Saying “sorry, I didn’t mean it” is not enough to get an employee off the hook. If a comment relates to race and it has the “effect of violating [an individual’s] dignity or creating an intimidating, hostile, degrading, humiliating or offensive environment...” that individual can bring a claim under the Act. Where a Tribunal considers that it was “reasonable” for the conduct to have the effect complained of, then that is enough regardless of the intention. Misplaced “humour” can be enough for an employer to take action, as former Sky TV presenter Andy Gray learned to his cost last year.

Why does it amount to “harassment”? Contrary to popular belief, a one off comment is enough to amount to unlawful harassment. Further, an employee can bring a claim even where they are not the targeted individual or where a comment is not targeted at any specific individual at all. In certain circumstances employees who are not a member of the group being described can also bring a claim.

Claims can be brought against employees personally, forcing them to compensate employees for “injury to feelings”. However, employers can also be liable for the conduct of their employees in the course of their employment through vicarious liability. An employer has a defence to a claim if it can show that it took “reasonable steps” to prevent such conduct; this would include having a clear and enforced policy prohibiting such conduct.

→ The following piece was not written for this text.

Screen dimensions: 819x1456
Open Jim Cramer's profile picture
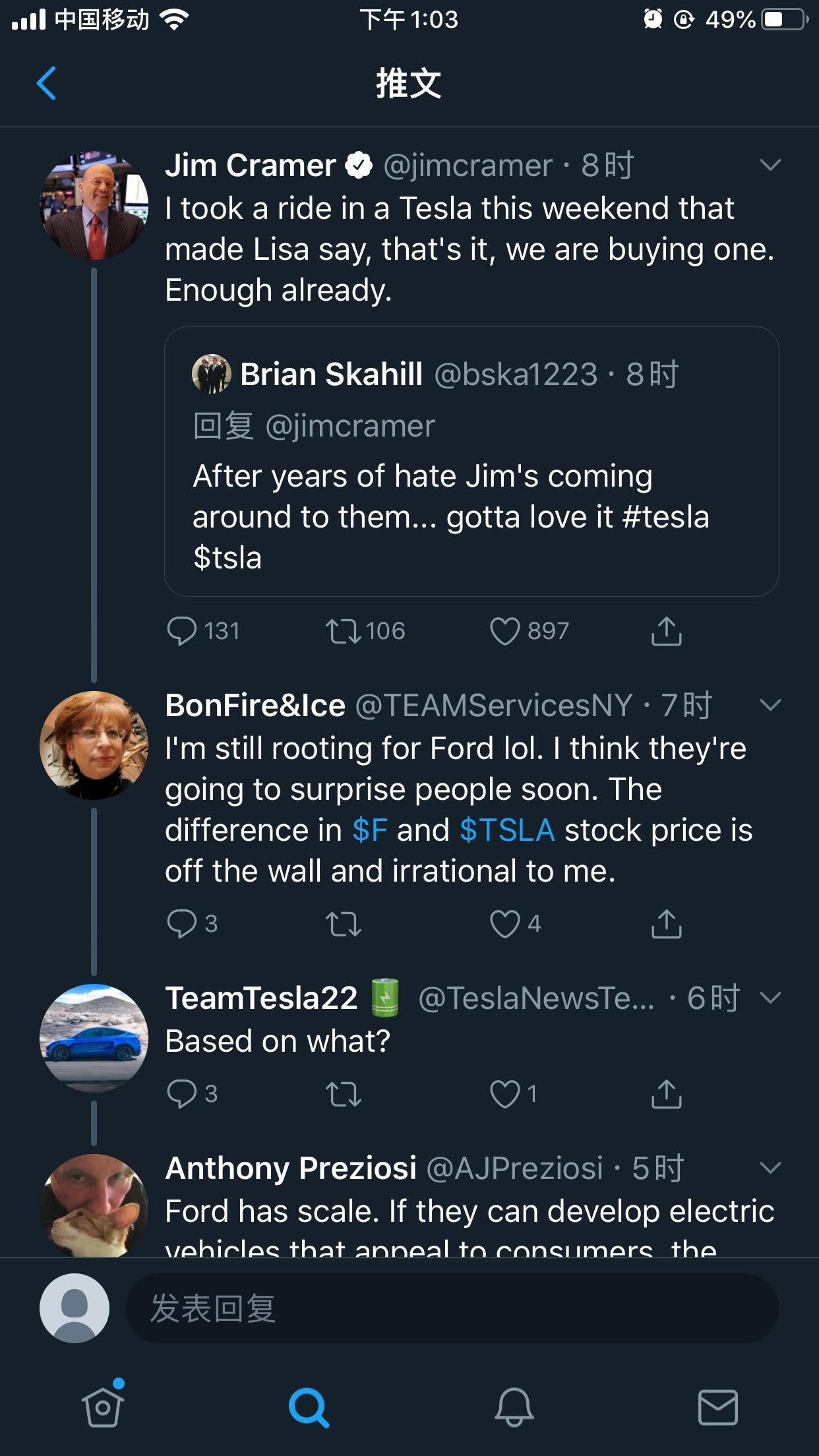(94, 205)
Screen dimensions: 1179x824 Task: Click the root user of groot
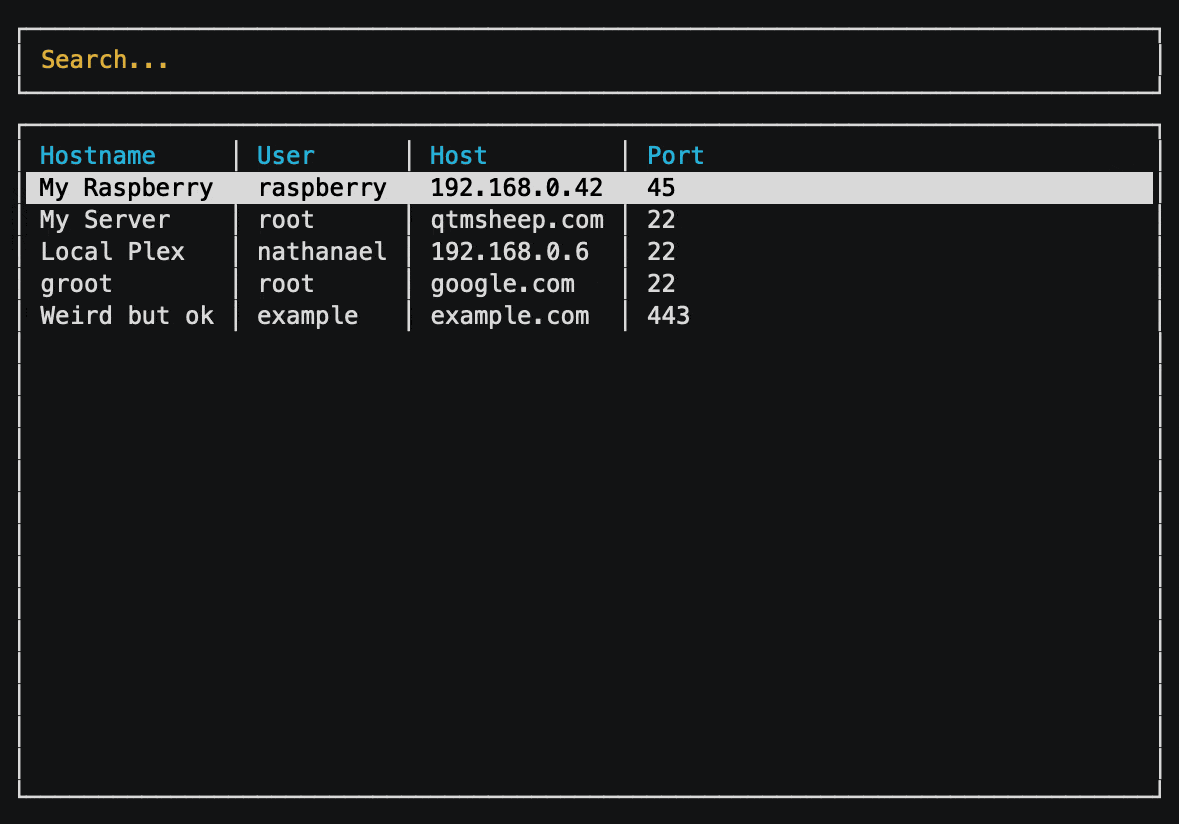pyautogui.click(x=285, y=283)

The Abbott row once again highlights the dangers that employers face where their employees use Twitter and other social media. An ill thought out comment becomes widespread news in a matter of minutes after “Tweet” or “Send” is hit. Employers are left to deflect adverse publicity and potential claims.

So what can and should employers do in circumstances such as this? Undoubtedly they must do something. Failing to take action may prejudice their ability to rely on the “reasonable steps” defence in the future if there is a repeat of similar behaviour by the same or any other individual. Even where no clear policy is in place, dismissal might be justified where the individual holds a role in which they are responsible for ensuring equal opportunities in the workplace. It would not be unreasonable to conclude that the employee’s conduct was inconsistent with their continued employment in that role. Where, as is the case with Ms Abbott, an employee should be aware that their comments are likely to become widespread public knowledge and subject to scrutiny, dismissal for “bringing the employer into disrepute” might be justified.

Employers should have policies on equal opportunities and harassment and on the use of social media. Such policies must make it clear to employees what is and what is not considered acceptable conduct within and outwith the workplace. Any policies also need to be well communicated and managers trained in their use.

Very often “sorry” is too little, too late.